(THE RECORDS)

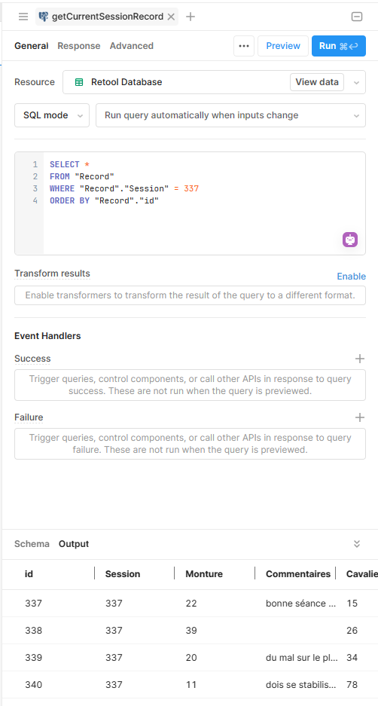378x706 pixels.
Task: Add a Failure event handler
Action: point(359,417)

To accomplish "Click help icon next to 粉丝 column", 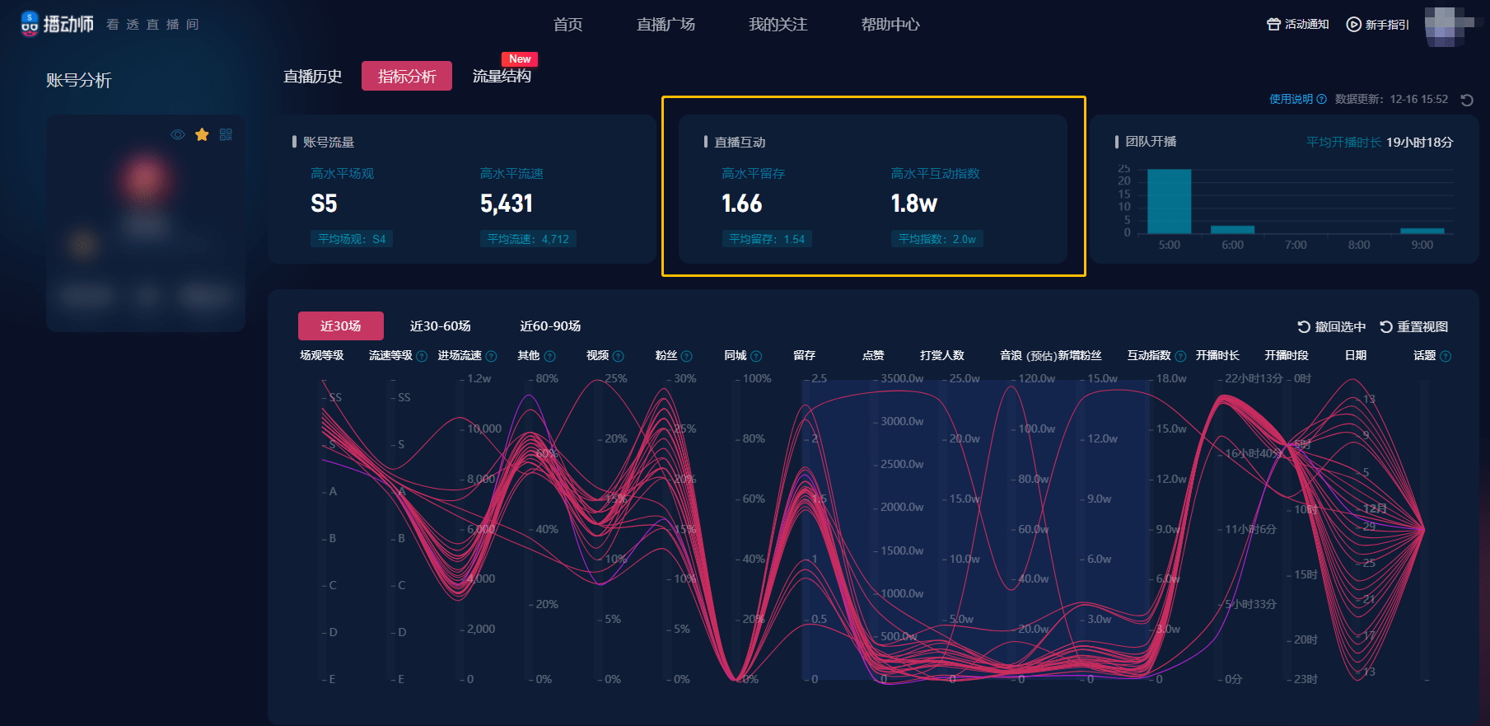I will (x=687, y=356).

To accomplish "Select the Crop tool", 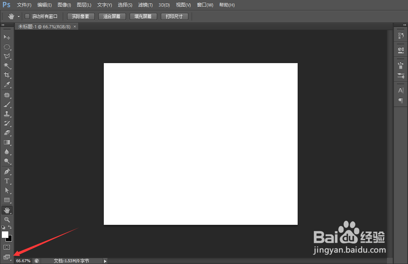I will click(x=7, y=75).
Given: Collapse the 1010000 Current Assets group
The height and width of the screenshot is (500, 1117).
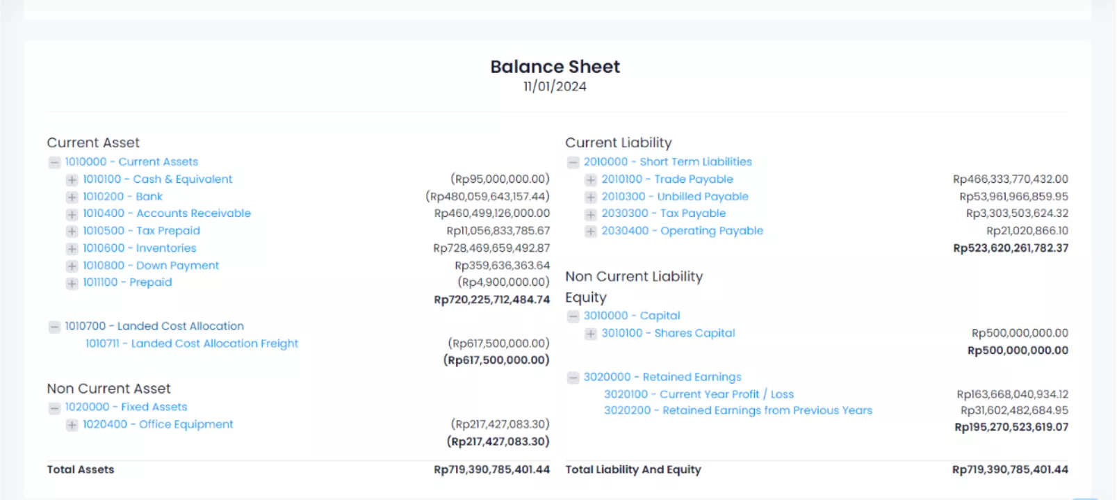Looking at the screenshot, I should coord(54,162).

(End THE RECORDS)
(THE RECORDS)

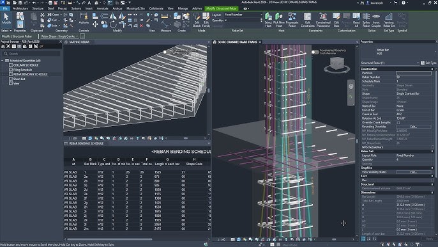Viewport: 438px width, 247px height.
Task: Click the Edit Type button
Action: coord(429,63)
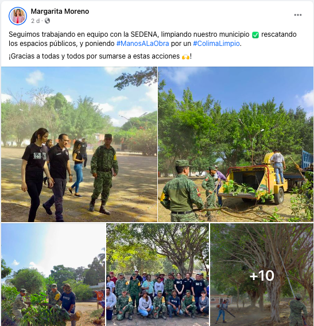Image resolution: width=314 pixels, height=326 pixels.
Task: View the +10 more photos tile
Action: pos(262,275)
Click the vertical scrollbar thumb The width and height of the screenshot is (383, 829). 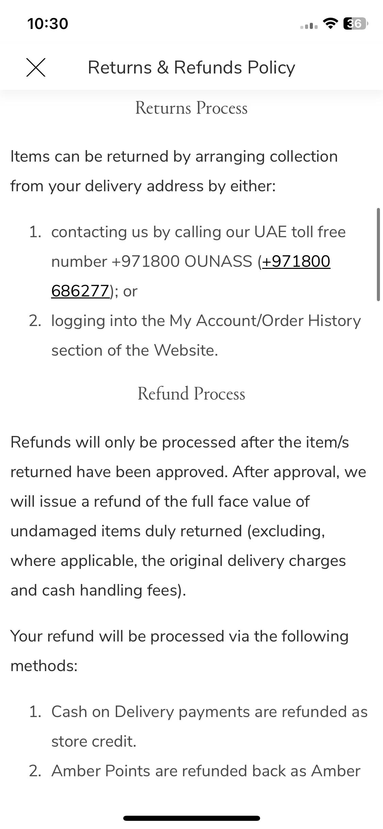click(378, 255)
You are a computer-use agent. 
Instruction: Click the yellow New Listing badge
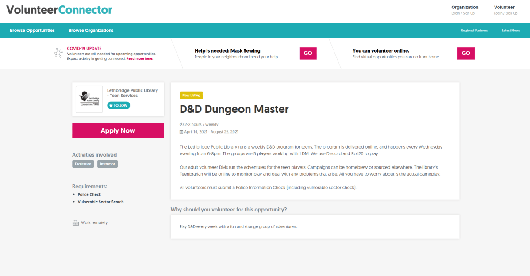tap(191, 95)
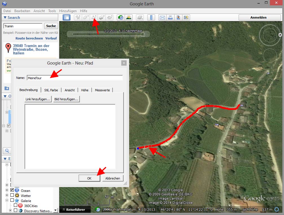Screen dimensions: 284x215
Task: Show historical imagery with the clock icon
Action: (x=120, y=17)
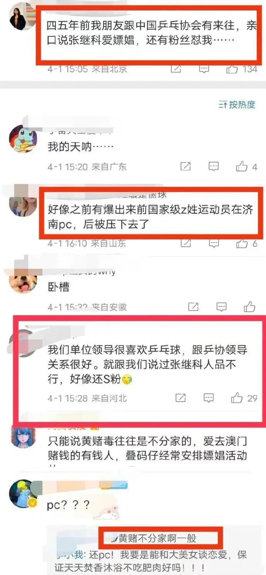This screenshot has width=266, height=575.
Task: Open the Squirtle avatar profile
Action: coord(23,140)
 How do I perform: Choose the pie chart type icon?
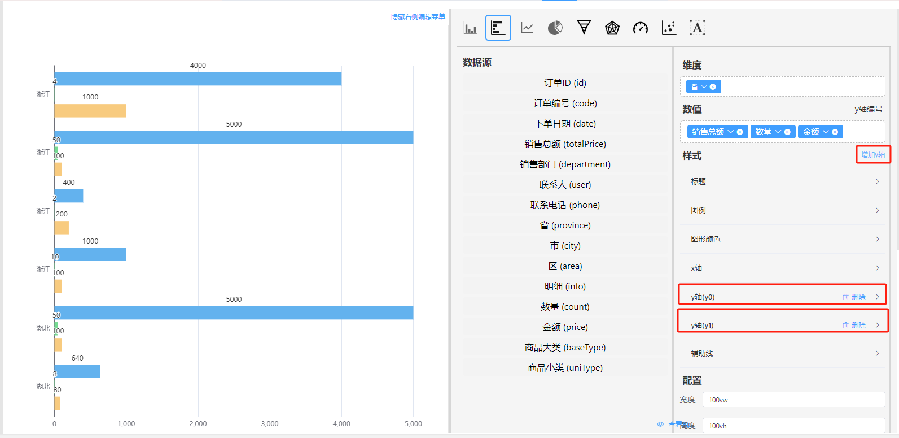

(End THE RECORDS)

◆ WHAT IS NEEDED ◆
Please repeat, exactly as written, the lines in the records above, starting with the one that has "Instruction: Click the" and going on through the one that has "How do I perform: Choose". Pictures are to be left out.

◆ RESPONSE TO THIS EXERCISE ◆
Instruction: Click the yellow New Listing badge
tap(191, 95)
Screen dimensions: 284x215
Task: Show historical imagery with the clock icon
Action: (x=120, y=17)
This screenshot has width=266, height=575.
Task: Open the Squirtle avatar profile
Action: coord(23,140)
 How do I perform: Choose the pie chart type icon?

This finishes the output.